- Assignment -
Please repeat the records below exactly, but only from the line that contains "This screenshot has height=812, width=1456." onward, ending with the last line.

- Source records -
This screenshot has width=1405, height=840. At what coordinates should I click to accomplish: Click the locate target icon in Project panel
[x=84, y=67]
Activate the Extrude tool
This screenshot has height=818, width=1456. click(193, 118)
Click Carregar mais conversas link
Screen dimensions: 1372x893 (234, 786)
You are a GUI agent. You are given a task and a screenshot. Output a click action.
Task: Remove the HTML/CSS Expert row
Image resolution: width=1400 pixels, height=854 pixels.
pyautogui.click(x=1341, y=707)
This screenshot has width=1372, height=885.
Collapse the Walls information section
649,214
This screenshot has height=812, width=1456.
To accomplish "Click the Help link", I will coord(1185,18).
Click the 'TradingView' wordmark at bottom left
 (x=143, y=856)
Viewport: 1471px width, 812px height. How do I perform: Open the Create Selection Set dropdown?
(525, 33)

- Output of the exercise -
This screenshot has height=812, width=1456.
To accomplish "Click the Help link", I will coord(1185,18).
Click the 'TradingView' wordmark at bottom left
 (x=143, y=856)
Viewport: 1471px width, 812px height. How do I perform: Open the Create Selection Set dropdown?
(525, 33)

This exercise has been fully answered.